/---
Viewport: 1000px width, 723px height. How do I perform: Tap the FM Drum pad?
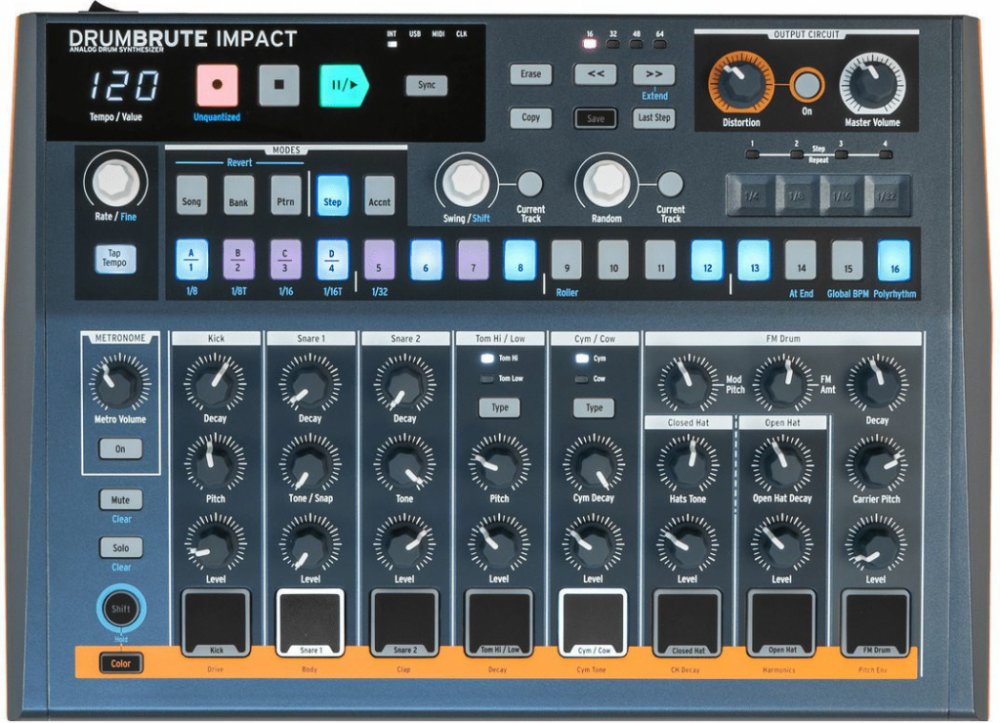[x=875, y=618]
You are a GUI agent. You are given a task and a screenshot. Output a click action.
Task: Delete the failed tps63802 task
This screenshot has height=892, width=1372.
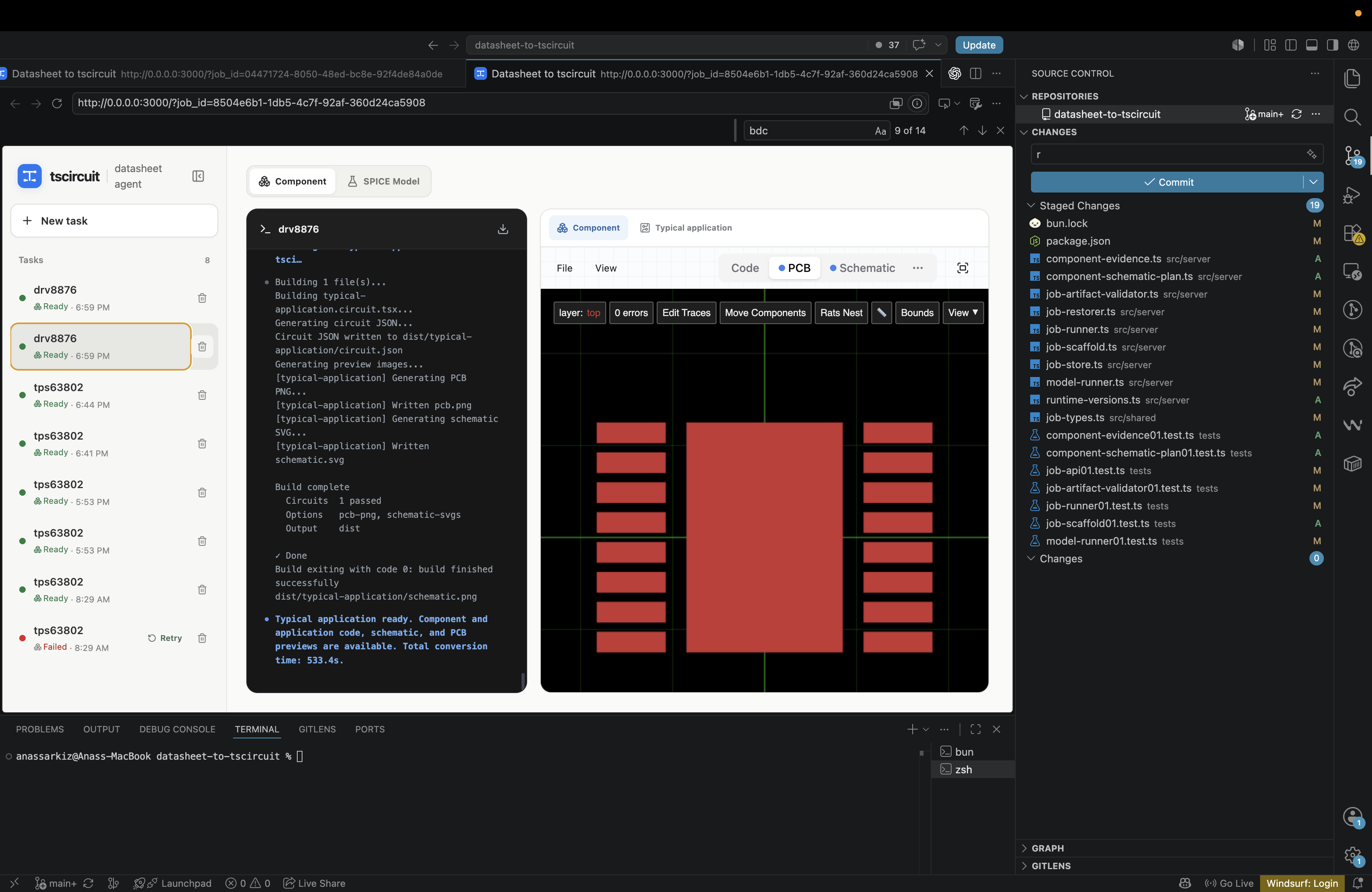pos(202,638)
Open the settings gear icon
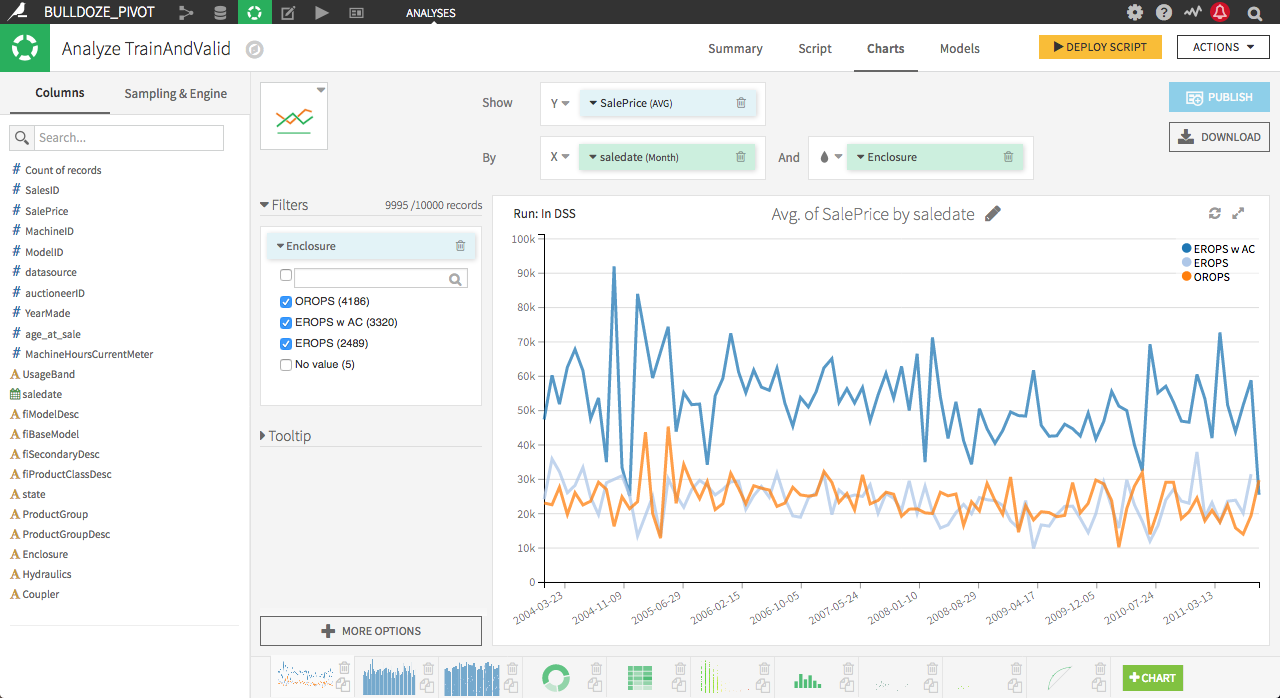Viewport: 1280px width, 698px height. 1135,13
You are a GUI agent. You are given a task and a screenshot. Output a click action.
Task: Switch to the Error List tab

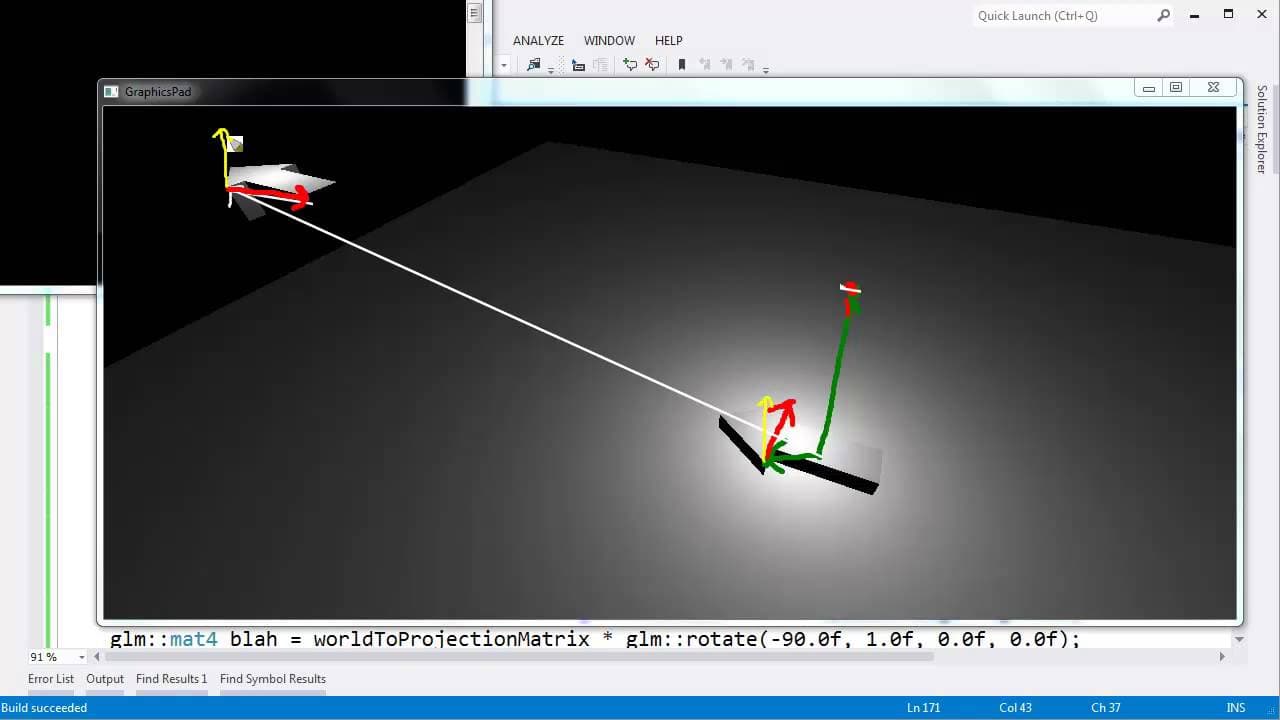[51, 679]
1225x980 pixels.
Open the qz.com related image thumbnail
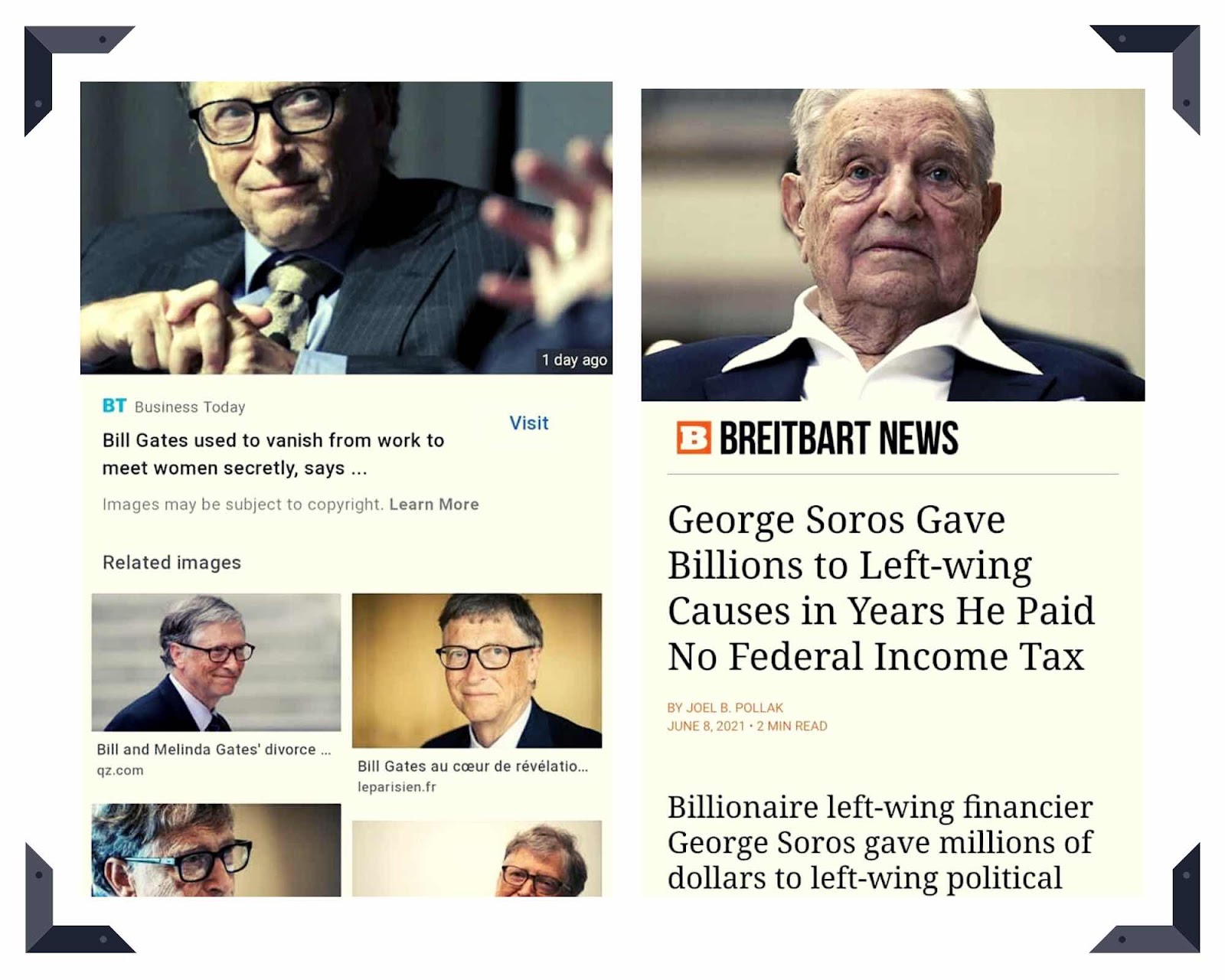click(x=216, y=662)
\---
- **Problem to work on**: Please print the lines from the one holding "Open the settings gear icon" through the end of the records above, unchanged and with the pictures left out.

- **Result for this exercise**:
Open the settings gear icon
Viewport: 1280px width, 698px height. 1135,13
You are a GUI agent. You are given a task and a screenshot. Output a click action.
Task: Switch to the Error List tab

[51, 679]
1225x980 pixels.
Open the qz.com related image thumbnail
click(x=216, y=662)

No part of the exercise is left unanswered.